Feed links aquaculture to a number of other sectors, including agriculture and wild-capture fishing. Standards for feed conversion, sourcing and waste, as well as alternatives to existing feedstocks are driving innovation. Seek out companies that are meeting feed best practice standards and those producing or sourcing from low-impact and innovative alternatives, such as algae- or insect-based feed.
Wild capture fisheries
Transparency and traceability are essential to sustainable fishing, and products and services that increase these are under continuous development. Seek out companies that, through their products and services enable alignment with global best practice guidance and standards for traceability, such as the Global Dialogue on Seafood Traceability framework.
How we fish matters as much as what we fish for – some gear types are less impactful on the environment, and low-impact fishing gear is being actively developed. Seek out companies that are providing the fishing sector with low-impact fishing gear or technologies or enabling significant reduction in accidental catch of non-target species – such as the use of lights in nets.
The sustainability of the fish itself is paramount to the sustainability of the fishery.

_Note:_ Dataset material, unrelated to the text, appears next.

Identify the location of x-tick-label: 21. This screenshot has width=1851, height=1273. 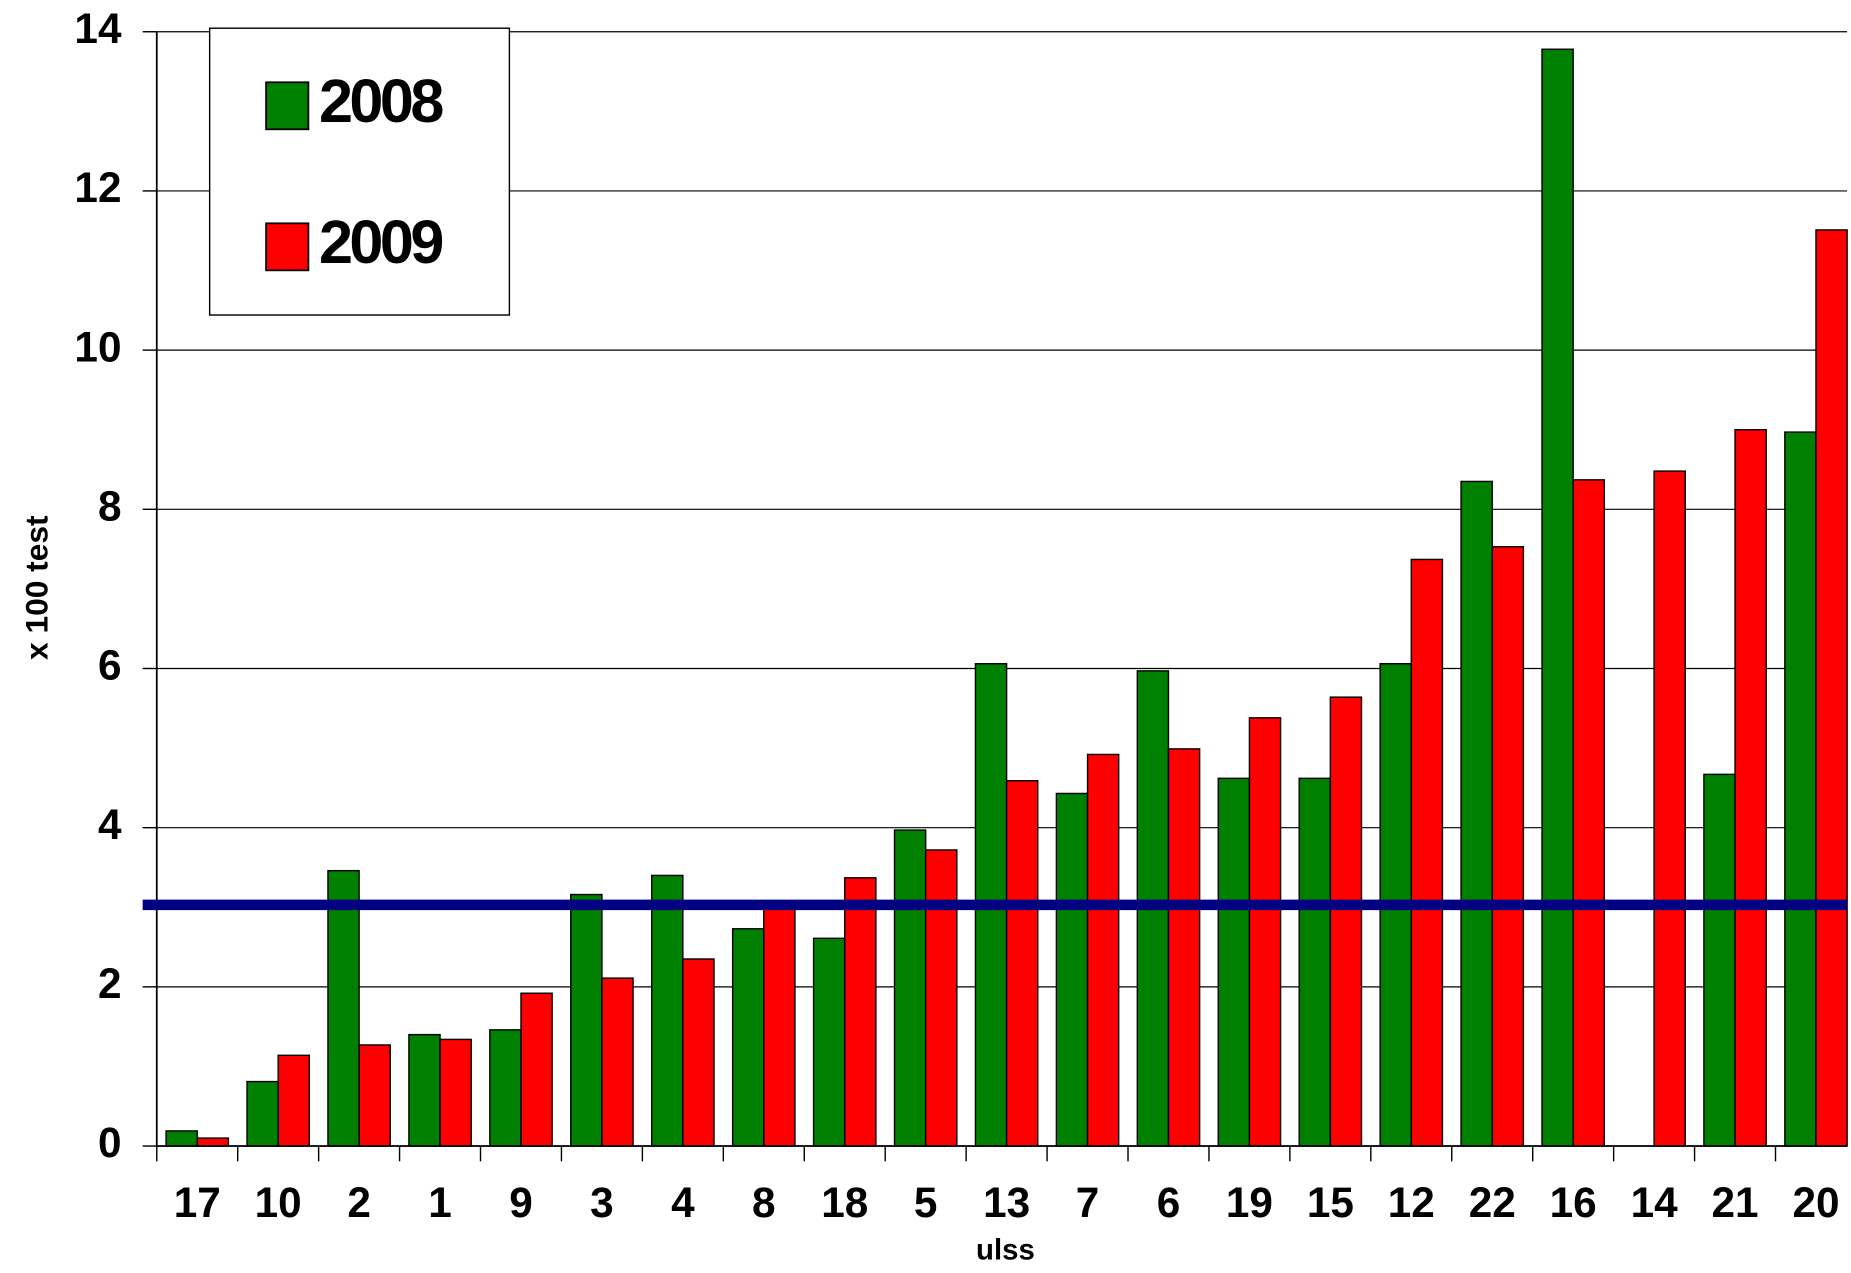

While the majority of the world’s fish are fully or over-fished, fortunately many opportunities exist for financing companies that only source from certified sustainable sources or those in time-bound fishery improvement or recovery projects. Seek out opportunities that are financially enabling the transition to sustainable fisheries at scale, such as those listed on www.fisheryprogress.org towards a leading – and where possible – benchmarked fisheries standard.

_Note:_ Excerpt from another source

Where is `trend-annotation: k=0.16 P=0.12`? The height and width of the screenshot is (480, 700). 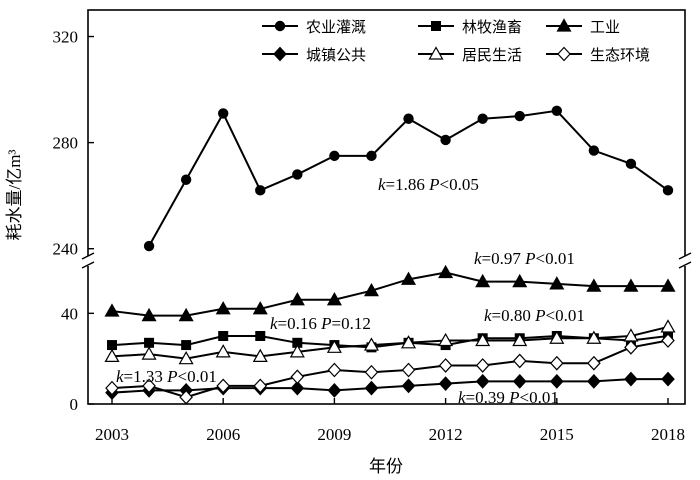 trend-annotation: k=0.16 P=0.12 is located at coordinates (320, 324). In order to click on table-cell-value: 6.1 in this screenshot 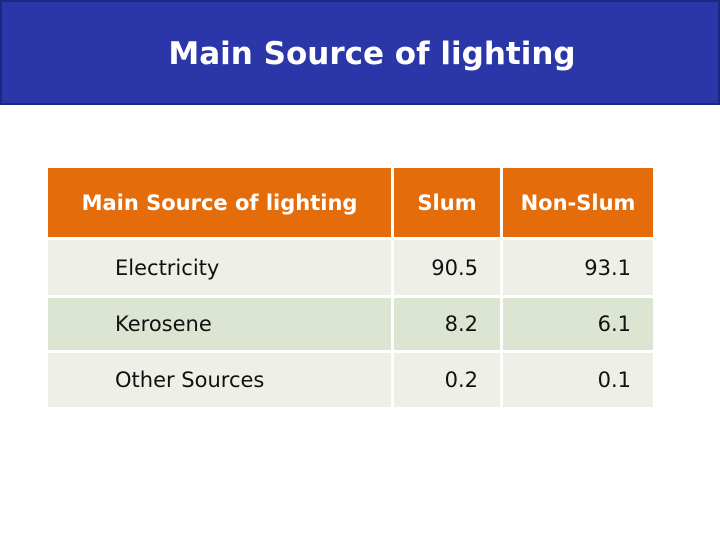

Investors are beginning to take note of the importance of sustainability in fisheries. In September 2020 Credit Suisse – in collaboration with Rockefeller Asset Management – launched a novel investment fund called the Ocean Engagement Fund. Together with the Ocean Foundation, the equity fund will focus on SDG 14 (Life Below Water) with a goal of helping to restore global ocean health, including through the seafood sector, while generating positive returns for investors. Fund managers will actively engage with investee companies and encourage them to take steps to mitigate harmful impacts and move towards sustainable practices.
Across seafood supply chains, minimising waste represents best practice. Seek out companies that are providing products or services that help reduce or eliminate waste and food loss, for example through cold-chain storage, quality control or by-product development. The Icelandic Ocean Cluster’s 100% Fish project, for example, fosters innovation across the seafood value chain to develop new commercial by-products.
Climate change impacts on the seafood sector are varied, and include severe weather events that may disrupt businesses and livelihoods. Fortunately, there are products and services supporting both aquaculture and fisheries in increasing their resilience to extreme weather events and provide financial cover or innovative solutions to increase adaptive capacity. Seek out companies that provide the sector with these products and services (such as risk financing and more resilient physical assets), as well as the businesses already taking advantage of existing products – like the Caribbean Ocean and Aquaculture Sustainability Facility.
DISCLAIMER: this list does not represent investment advice nor is it an endorsement of any specific investment opportunities. Due diligence should continue to apply in addition to consideration of opportunities enabled by applying the Turning the Tide guidance.